*EXCERPTED TEXT*
= = =

As examples of what Olcott called the “impulsive working of Dharmapala’s mind,” as well as his determination, we may take the latter’s immediate decision to build a Buddhist Vihara in Calcutta.

This dream was realised 29 years later, with the construction of the Dharmarajaika Vihar in College Square.

The Mahabodhi Society
From Calcutta Dharmapala went to Burma. He returned to Sri Lanka a month later and established the Mahabodhi Society (MBS).

The objectives of the society were described as “to revive Buddhism in India, to disseminate Pali Buddhist literature, to publish Buddhist tracts in the Indian vernaculars, to educate the illiterate millions of Indian people in scientific industrialism, to maintain teachers and Bhikkus at Buddhagaya, Benares, Kusinara, Svatthi, Madras and Calcutta etc., to build schools, Dharmasalas at these places, and to send Buddhist missionaries abroad” (Mahabodhi Society Journal, 1907).

Hikkaduwe Sumangala was appointed President of the MBS. At this time Dharmapala was very much a supporter of the TS and the membership of the new society was drawn largely from Theosophists in Ceylon and abroad.

= = =

*RECORDED DATA*
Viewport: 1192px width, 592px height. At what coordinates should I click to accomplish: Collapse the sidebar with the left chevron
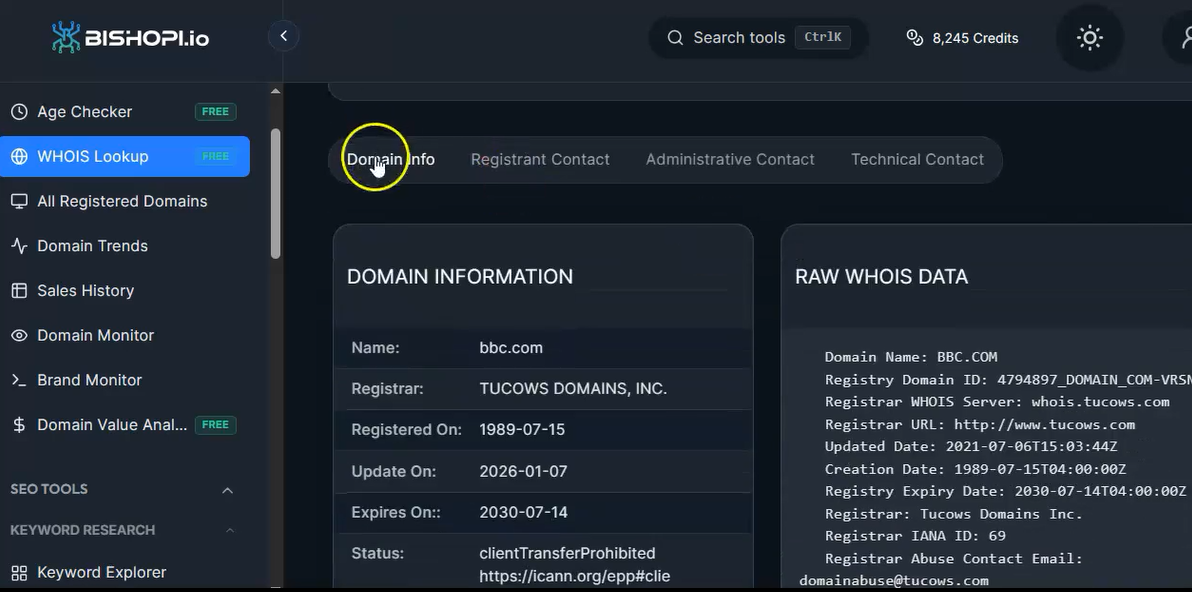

= = =

*EXERCISES TO COMPLETE*
**1)** According to the passage about Dharmapala, who was appointed President of the Mahabodhi Society?
**2)** Reproduce the passage about Dharmapala from "The objectives of" to "Ceylon and abroad.", word for word.

*WORKED ANSWERS*
**1)** Hikkaduwe Sumangala

**2)**
The objectives of the society were described as “to revive Buddhism in India, to disseminate Pali Buddhist literature, to publish Buddhist tracts in the Indian vernaculars, to educate the illiterate millions of Indian people in scientific industrialism, to maintain teachers and Bhikkus at Buddhagaya, Benares, Kusinara, Svatthi, Madras and Calcutta etc., to build schools, Dharmasalas at these places, and to send Buddhist missionaries abroad” (Mahabodhi Society Journal, 1907).

Hikkaduwe Sumangala was appointed President of the MBS. At this time Dharmapala was very much a supporter of the TS and the membership of the new society was drawn largely from Theosophists in Ceylon and abroad.